Vitamin D Deficiency Before Transplant May Increase Myeloma Relapse Risk
Finding a vitamin D deficiency before an allogeneic (donor) stem cell transplant could mean an increased risk for relapse among myeloma patients, according to a recent article in the Journal of Clinical Oncology.
“Vitamin D deficiency is frequent among patients with cancer and has been associated with poor prognosis of various solid, as well as hematologic, malignancies,” Thomas Luft, MD, PhD, senior physician and associate professor of internal medicine at Heidelberg University Hospital in Germany, and colleagues wrote. “Despite several smaller studies suggesting that insufficient vitamin D levels are likely to harm patients undergoing [allogeneic HSCT], data on the prognostic relevance of the pretransplant vitamin D status and its impact on clinical outcome parameters are sparse.”
Researchers studied pre-transplant vitamin D status as it related to overall survival in 492 patients who underwent an allo transplant between 2002 - 2013. Of this group, 396 patients had vitamin D deficiency. Forty-seven percent of patients with a vitamin D deficiency had a blood disorder (leukemia, lymphoma, and myeloma). Patients with the vitamin D deficiency had worse overall survival and higher risk of relapse. This risk of relapse was increased for those with myeloid diseases but not lymphatic disease. Researchers noted that vitamin D deficiency could be a surrogate marker for a more general micronutrient deficiency reflecting overall health status.
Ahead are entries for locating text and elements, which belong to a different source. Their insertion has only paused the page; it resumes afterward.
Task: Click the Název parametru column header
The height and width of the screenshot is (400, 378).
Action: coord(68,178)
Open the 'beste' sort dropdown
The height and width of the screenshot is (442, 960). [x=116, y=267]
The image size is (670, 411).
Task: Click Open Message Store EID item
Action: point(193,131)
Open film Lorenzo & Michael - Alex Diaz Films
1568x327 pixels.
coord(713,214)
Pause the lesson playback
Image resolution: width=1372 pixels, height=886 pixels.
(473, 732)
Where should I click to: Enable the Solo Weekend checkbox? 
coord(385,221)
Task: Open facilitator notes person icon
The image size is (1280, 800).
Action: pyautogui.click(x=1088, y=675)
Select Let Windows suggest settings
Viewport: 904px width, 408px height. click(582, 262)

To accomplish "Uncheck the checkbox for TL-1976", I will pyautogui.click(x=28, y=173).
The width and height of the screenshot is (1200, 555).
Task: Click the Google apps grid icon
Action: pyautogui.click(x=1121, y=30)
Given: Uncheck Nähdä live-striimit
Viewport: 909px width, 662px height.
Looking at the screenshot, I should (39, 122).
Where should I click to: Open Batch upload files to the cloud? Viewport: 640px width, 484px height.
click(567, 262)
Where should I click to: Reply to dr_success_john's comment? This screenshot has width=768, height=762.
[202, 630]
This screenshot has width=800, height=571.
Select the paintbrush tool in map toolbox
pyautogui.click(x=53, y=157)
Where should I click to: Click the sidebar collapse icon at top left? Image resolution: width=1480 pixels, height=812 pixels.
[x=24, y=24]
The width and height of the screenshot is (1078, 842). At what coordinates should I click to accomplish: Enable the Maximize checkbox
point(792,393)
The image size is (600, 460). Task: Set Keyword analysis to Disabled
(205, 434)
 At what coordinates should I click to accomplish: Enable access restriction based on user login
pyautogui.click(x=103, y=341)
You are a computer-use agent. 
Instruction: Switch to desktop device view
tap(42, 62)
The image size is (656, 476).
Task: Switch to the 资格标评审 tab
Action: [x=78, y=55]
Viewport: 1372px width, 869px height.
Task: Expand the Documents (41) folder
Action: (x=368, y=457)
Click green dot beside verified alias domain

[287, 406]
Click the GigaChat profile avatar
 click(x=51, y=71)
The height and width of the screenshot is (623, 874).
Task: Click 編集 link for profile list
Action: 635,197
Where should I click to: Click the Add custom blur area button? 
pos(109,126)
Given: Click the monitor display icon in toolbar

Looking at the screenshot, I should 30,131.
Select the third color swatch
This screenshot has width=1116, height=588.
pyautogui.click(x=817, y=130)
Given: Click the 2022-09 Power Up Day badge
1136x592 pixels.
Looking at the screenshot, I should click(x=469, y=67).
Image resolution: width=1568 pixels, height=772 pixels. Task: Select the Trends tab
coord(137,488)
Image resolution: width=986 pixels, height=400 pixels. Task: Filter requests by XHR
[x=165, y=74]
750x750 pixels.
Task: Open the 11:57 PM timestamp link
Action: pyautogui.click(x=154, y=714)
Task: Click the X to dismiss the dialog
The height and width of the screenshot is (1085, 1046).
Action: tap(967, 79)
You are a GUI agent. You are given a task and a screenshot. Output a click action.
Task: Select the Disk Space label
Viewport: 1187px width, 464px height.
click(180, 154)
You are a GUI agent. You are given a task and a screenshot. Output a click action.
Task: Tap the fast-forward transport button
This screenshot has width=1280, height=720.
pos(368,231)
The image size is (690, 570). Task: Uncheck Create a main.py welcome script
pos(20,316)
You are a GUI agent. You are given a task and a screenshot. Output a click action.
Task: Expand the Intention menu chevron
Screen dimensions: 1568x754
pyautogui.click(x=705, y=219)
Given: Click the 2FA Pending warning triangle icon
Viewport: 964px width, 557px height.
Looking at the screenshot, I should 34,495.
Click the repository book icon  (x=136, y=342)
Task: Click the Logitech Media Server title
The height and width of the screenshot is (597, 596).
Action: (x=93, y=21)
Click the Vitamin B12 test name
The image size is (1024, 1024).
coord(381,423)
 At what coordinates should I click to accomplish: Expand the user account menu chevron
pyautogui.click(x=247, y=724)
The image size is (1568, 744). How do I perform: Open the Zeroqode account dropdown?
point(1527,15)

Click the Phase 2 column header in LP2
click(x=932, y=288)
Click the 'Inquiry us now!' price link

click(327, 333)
“Our study suggests that vitamin D deficiency might affect disease control after [allogeneic HSCT], in particular, [among] patients allografted for myeloid malignancies,” Luft and colleagues wrote. “However, the question of whether improving vitamin D status before [allogeneic HSCT] has an impact on outcome can only be answered by clinical trials.” – by Chuck Gormley
It is unknown whether the same topic has been studied for autologous transplant patients with blood cancers.